Recently received and read an advance copy: The Death of Expertise: The Campaign Against Established Knowledge and Why it Matters by Tom Nichols. This book, to be published in March, tells a story that needs to be told, about people choosing their own "facts" and "reality" while denying what professionals and specialists have to say about matters. I may have more to say about this book once I've seen the final version. Nichols, an expert on the unfortunately pressing subjects of national security, nuclear weapons and Russia, has made a name for himself in the past year as one of the most incisive Never Trump Republicans.







Have read parts: Hero of the Empire: The Boer War, a Daring Escape, and the Making of Winston Churchill by Candice Millard. An interesting historical episode, and (in terms of importance and relative unfamiliarity) a good choice of one to focus on given how much has been written about Churchill.

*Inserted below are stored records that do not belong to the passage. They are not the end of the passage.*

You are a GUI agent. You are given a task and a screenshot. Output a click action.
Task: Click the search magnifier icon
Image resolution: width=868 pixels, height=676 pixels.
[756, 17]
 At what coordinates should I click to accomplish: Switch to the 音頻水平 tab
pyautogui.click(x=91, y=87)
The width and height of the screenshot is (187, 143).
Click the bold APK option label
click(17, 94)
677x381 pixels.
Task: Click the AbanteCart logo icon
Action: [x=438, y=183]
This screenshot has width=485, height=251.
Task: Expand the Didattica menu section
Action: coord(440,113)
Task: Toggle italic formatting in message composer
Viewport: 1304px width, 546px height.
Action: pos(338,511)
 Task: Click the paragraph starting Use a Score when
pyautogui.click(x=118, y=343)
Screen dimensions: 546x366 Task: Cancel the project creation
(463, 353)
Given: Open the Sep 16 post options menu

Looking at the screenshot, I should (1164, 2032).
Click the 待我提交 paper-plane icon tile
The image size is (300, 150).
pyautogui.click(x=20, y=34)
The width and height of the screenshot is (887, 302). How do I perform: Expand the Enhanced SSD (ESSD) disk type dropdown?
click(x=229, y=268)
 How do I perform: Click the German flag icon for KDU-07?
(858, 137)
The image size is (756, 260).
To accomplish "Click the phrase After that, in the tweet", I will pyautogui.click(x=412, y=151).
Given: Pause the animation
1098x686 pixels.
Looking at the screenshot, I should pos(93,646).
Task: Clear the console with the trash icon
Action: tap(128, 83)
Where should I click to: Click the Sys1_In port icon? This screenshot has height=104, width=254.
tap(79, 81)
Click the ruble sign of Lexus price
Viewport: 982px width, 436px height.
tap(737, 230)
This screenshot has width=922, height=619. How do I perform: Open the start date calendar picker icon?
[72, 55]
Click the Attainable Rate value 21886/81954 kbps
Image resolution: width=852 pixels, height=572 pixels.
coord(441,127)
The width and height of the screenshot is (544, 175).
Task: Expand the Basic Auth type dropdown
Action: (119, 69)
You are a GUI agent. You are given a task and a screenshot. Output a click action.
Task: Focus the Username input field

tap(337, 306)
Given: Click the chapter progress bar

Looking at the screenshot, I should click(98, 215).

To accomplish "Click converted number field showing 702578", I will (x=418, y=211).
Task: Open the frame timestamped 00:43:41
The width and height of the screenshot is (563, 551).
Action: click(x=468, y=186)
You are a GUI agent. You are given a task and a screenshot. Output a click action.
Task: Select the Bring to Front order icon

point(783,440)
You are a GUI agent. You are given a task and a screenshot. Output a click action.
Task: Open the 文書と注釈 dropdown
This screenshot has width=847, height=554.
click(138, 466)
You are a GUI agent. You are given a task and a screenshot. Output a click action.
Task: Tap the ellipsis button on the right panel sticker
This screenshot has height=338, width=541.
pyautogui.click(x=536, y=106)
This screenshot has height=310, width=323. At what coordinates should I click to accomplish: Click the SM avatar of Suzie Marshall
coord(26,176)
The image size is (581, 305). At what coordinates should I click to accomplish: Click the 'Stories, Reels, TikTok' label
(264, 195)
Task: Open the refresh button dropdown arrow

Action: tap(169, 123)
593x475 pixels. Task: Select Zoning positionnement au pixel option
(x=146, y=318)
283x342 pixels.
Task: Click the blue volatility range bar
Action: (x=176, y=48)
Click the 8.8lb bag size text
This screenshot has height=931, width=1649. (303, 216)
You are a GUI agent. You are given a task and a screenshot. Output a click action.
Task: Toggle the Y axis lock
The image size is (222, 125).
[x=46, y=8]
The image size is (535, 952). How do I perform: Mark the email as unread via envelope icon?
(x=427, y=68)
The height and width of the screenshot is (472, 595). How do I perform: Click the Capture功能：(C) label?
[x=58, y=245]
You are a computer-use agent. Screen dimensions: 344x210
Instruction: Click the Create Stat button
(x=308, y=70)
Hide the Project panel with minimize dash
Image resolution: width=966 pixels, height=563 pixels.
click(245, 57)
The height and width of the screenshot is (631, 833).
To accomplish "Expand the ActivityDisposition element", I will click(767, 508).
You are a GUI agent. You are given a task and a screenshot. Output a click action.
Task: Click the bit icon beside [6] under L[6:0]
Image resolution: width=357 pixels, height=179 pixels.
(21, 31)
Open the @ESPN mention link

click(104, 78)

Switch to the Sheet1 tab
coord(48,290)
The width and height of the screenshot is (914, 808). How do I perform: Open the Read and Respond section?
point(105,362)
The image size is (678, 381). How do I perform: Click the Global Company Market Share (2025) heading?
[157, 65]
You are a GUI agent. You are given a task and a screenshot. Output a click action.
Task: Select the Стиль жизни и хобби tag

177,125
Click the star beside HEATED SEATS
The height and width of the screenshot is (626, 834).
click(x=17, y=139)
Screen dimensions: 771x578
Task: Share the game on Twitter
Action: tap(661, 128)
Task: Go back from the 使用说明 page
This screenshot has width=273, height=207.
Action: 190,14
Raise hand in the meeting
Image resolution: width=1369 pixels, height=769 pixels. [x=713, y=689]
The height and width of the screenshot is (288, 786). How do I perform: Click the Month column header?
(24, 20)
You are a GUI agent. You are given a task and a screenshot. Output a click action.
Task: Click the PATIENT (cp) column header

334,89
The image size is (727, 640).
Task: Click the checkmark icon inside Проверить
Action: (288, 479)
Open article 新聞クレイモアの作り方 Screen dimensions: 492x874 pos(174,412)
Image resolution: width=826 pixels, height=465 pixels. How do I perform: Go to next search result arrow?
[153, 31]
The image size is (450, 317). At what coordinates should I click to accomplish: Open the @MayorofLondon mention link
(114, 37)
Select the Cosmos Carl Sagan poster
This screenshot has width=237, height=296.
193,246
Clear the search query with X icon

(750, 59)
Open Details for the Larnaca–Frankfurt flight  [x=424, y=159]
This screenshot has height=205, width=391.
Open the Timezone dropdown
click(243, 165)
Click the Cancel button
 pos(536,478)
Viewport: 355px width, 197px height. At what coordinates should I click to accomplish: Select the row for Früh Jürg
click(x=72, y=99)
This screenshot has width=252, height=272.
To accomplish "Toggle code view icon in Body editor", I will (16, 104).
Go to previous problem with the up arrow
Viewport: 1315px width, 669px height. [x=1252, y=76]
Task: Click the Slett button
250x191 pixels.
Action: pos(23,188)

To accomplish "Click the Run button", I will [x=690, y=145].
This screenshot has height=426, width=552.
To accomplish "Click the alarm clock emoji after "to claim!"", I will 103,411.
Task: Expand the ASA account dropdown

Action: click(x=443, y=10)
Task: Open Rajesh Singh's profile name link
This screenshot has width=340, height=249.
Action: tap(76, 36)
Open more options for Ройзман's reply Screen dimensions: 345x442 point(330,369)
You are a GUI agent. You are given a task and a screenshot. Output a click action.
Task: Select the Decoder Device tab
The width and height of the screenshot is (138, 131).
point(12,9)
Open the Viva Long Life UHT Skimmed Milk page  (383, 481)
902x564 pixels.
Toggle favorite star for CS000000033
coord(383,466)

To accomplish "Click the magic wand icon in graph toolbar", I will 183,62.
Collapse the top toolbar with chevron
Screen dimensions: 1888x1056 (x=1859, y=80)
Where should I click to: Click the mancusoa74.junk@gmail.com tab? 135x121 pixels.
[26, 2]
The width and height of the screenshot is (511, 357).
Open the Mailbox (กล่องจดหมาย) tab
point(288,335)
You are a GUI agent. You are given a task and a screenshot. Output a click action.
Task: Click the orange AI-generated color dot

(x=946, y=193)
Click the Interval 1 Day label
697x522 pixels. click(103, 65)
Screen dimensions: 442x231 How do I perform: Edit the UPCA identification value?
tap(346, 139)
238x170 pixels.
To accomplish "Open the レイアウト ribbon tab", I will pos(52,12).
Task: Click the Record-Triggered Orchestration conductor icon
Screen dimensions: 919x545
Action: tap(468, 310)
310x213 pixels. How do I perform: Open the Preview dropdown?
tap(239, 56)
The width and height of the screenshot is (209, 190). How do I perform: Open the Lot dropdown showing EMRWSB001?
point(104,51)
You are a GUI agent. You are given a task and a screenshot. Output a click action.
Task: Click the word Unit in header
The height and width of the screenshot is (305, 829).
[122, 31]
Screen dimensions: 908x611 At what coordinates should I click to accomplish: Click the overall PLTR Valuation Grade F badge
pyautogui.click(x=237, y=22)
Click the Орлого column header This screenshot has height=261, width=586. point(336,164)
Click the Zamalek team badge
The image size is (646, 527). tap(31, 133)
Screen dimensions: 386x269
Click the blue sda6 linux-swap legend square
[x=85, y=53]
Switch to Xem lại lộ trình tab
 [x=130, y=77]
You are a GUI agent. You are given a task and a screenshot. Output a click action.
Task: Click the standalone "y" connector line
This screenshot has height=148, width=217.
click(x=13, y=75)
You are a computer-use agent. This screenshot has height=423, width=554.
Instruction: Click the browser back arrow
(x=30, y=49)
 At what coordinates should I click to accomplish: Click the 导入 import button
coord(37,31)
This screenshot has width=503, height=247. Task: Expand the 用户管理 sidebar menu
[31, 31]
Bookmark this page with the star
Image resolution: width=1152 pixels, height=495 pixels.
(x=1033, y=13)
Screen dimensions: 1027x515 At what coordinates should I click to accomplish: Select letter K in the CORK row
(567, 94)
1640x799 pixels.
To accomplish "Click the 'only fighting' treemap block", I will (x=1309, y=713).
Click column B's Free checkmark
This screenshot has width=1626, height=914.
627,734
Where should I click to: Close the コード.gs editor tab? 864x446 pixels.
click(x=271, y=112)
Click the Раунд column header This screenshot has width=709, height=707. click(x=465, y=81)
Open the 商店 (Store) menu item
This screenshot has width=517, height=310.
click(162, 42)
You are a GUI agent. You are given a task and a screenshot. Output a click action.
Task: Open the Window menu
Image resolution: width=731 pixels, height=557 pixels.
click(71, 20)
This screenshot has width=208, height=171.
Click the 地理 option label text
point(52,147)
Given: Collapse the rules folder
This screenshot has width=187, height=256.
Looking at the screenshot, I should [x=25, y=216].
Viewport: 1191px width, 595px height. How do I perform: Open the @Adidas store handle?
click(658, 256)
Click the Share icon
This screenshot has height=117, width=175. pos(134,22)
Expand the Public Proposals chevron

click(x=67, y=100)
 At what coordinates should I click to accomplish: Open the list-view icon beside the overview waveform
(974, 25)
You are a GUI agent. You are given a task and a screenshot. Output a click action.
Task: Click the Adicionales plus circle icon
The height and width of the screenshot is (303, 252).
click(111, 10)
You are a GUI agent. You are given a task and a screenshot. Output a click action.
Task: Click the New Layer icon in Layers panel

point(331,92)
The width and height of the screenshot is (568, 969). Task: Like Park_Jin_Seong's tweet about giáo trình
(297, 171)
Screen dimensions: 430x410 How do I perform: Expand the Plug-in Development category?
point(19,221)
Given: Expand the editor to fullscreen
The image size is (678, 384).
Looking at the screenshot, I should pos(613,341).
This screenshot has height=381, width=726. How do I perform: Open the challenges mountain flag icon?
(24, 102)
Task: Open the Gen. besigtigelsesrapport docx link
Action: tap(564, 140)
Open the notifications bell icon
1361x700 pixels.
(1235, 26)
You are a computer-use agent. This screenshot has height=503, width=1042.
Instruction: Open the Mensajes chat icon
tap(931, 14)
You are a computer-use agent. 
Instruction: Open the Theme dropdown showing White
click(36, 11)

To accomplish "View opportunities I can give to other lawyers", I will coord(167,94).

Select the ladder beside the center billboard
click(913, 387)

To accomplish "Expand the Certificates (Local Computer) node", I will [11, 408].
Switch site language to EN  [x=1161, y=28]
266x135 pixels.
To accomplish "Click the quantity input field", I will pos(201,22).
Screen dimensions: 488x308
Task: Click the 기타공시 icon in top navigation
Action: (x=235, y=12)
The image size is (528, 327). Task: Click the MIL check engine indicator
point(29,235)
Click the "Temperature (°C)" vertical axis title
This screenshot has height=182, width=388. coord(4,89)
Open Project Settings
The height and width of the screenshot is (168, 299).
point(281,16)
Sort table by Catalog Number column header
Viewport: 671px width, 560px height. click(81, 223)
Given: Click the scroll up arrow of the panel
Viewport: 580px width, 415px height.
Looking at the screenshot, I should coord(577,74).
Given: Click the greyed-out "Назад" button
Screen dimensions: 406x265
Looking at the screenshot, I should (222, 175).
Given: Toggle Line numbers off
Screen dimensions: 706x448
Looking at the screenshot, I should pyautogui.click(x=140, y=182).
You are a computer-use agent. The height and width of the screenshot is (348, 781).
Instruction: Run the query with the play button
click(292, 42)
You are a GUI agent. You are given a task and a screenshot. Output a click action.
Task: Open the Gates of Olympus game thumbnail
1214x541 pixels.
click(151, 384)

Review copy received but not read yet: Containment: A Thriller by Hank Parker. Looks interesting.

 

Monday, January 9, 2017

Think better

Logical thinking is needed more than ever in the new political era, so all the more reason why I recommend Keith Devlin's "Introduction to Mathematical Thinking" course at Coursera.
I took the course a couple years ago, and wrote about it here and here. In my experience it requires 10-plus hours a week, so be advised accordingly, but if you're going to take it, now is a good time as I understand Prof. Devlin's personal participation ends with this session. Incidentally, I am currently taking a shorter and somewhat less time-consuming, but interesting, course on Fibonacci numbers.